Scientist numbers worked for long decades to figure out the answer. They were even able to visually see it on the hypotenuse when they plotted a right triangle with perpendicular edges of length 1. But when it came to writing the number itself, there was no avail. No two integers or no ratio of integers, i.e. rational numbers, fit the bill. They were able to approximate a number, but they could not really pinpoint it. The more they continued the approximation process, the more decimal digits they produced for the root of 2. Thus the throne of summation as the theory of everything was shaken.

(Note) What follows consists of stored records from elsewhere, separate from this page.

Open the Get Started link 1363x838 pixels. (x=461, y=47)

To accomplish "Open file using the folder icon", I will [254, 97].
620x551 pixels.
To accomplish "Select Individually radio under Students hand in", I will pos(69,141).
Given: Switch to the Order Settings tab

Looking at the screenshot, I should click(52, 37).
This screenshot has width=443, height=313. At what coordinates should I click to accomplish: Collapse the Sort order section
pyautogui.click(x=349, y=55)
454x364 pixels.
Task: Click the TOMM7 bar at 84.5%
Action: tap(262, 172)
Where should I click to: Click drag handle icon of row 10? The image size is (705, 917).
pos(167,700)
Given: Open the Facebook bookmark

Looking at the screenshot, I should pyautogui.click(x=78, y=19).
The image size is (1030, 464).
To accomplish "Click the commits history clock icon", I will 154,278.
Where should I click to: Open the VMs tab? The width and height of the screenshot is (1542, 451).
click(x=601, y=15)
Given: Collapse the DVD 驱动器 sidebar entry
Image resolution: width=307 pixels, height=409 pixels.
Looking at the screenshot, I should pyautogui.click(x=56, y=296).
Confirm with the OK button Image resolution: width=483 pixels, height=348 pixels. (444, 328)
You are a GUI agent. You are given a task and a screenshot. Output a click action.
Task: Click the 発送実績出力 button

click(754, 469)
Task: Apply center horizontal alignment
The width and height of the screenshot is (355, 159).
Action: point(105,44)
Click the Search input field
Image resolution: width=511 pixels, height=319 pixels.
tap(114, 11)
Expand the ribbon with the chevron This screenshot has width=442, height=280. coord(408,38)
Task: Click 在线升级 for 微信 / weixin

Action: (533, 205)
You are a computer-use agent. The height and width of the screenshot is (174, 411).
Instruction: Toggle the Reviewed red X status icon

One day, one of them suggested that such irrational behavior was present with many more numbers. In fact there were infinitely many of them. During the same time frame, they also figured out that the most prominent number Saint pi, i.e. the ratio of the circumference of a circle to its diameter, was also behaving the same way. Later on, they were shocked by the finding that the number used for approximating the area under the 1/x curve, known as Saint e, was also extending two infinity in the decimals.
Thus, the numbers kingdom came up with the idea of irrational numbers, i.e. numbers that cannot be expressed as the ratio of two integers. With this expansion, summation was again crowned as "the theory of everything", since subtraction was a mirror image of it, multiplication was a fast version of it, and division was the mirror image of multiplication, hence another form of summation.
Unfortunately, the years of happiness did not last long among the scientist numbers. When the scientist numbers extended the root operation to negative numbers, again summation found itself at the verge of losing its crown. They could not come up with a single number known to them that would give negative numbers when multiplied by itself.
Eventually the numbers realized that this was a new kind of number, just like negative integers and the irrational numbers once were. They did not know what it was, but they predicted its existence. All this happened before the birth of -1's grandson. When the birth of that number took place, the honor of naming it was given to none other than -1.
-1 was a scientist himself. He knew that although he was the grandfather of this new number, the young one was the expected number to resolve all the troubles of the numbers kingdom, including the mesmerizing theory of everything. Drawing on the wisdom of ages, -1 named this newborn as i. A name consisting of a line and a dot, that is 1 and 0, that is everything and nothing, juxtaposed in the essence of a single being. By virtue of this dichotomy, all numbers discovered before i were combined under the umbrella "real", and those associated with i under "imaginary", since the latter were only perceived by imagination.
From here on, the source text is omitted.